I believe I have some slight atrial enlargement, but nothing that warrants intervention. Apparently, there is an optimal window for repair. So, in the event I need surgery, it will hopefully be for a repair and not for replacement. For now, I am quite content with the valve I have : )
Great news on your successful repair!! Hope you are able to resume biking and hiking soon! Thanks again!
The mitral valve is in the left, not right, side of the heart. I got the sides mixed up. Sorry. Otherwise I think my input is accurate, consistent with my experience.
Connie,
I'm not up-to-speed on the shorthand, does MVR, mean Mitral Valve Regulation? I know the term "prolapse" is also used, I could look up but haven't, and I think that is a failure, which I did not have.
I have had a known mitral valve leakage since I was diagnosed with Atrial Fibrillation, about 8 years ago. At the time the size of my right atrial was "ok", so after I did not convert on Toprol XL I got an electrocardio, and continued Toprol XL (50 mg)..in about 3 months I went back into AFib. My cardio moved to Florida and I picked up with a new Cardio in the same practice. He put me on Propafenone, 225mg three times a day, that did not convert me, we did another electrocardio, it lasted much longer, about 18 months in sinus, and I continued the Propafenone regiment, no more toprol, my heart worked great, rest BPM in the low 60s and I could jog 10 minute miles (about three of them) and stay under 150 BPM. When I went AFib again we did another electrocardio and I again stayed in sinus for about 1.5 years. When I went back into AFib again my Cardio said we need a full exam this time, nuclear stress test and echocardiogram. I failed both. We did a cardio catheter and found no problems with blockage, and the echo showed my Atrial chamber had enlarged too far to let it go. So, I had heat surgery, with a successful valve repair, and did a maze procedure. I was in sinus for about 30 days following surgery, then back to AFib.
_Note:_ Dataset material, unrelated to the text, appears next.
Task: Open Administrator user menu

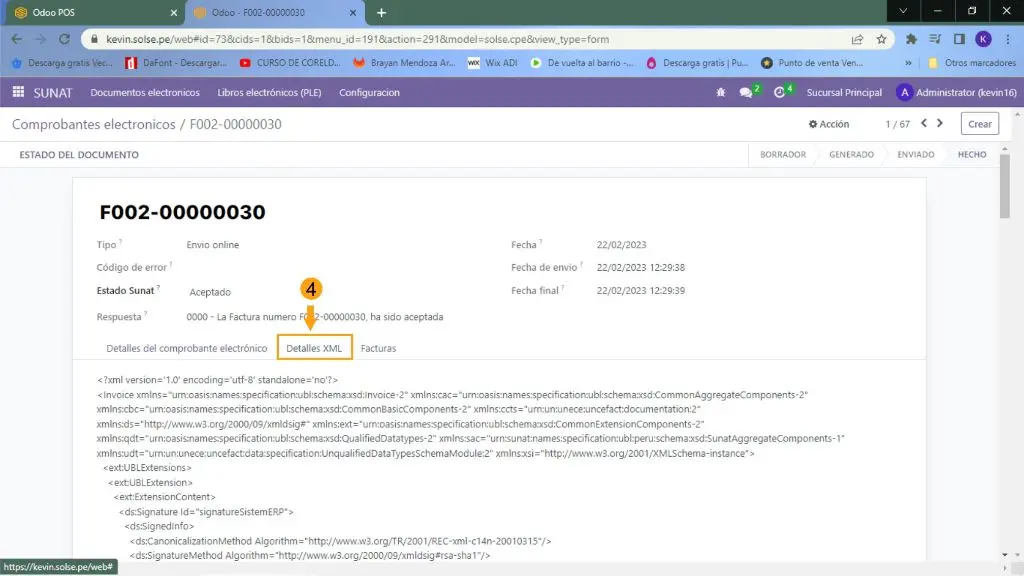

I've undergone more heart study, including a 24/7 monitor for about 30 days...I'm in full time AFib. I moved on to Rhythmol 425 mg twice a day, that did not convert me, so I underwent another electro cardioversion (by a electrophysiologist this time) and I went into sinus and had a great at rest heart rate, bad news? it lasted only about two weeks. Both my cardiologist and EP say, hey if you can live with AFib, it can live with you, you'll not gain any additional life expectancy if we get you back in sinus. So, my only reason to want to get into sinus is I'd like to get back to serious (for an old guy) bike riding, hiking and even jogging. I just don't have the endurance ... maybe that is mostly due to a reduced physical condition, I stopped jogging in April 2007.
Sorry for the long answer, if this requires further exploration we may want to open a new thread/discussion.
Thanks for asking/inputs.
Hey Jerry,
Were you sypmtomatic prior to your MVR? I have MVP/MR 2-3+ for quite awhile. Despite some shortness of breath which is probably due to deconditioning, I am feeling fine. I just went for an echo and so far, everything remains stable. Whew! How long did you know about the valve disease?
I don't understand the diagnosis: "diagnosed with Mitral Valve many years ago.."
I had a leaky Mitral valve, that was repaired by open heart surgery last November. If you had/have a leaky valve it could, I believe contribute to a shortness of breath, as could Atrial Fibrillation which often, I believe, accompanies a leaky Mitral valve, and the associated enlargement of the right Atrial chamber. An echocardiogram will give the condition of all valves and blood flow efficiencies, this should disclose you problem if it is heart related.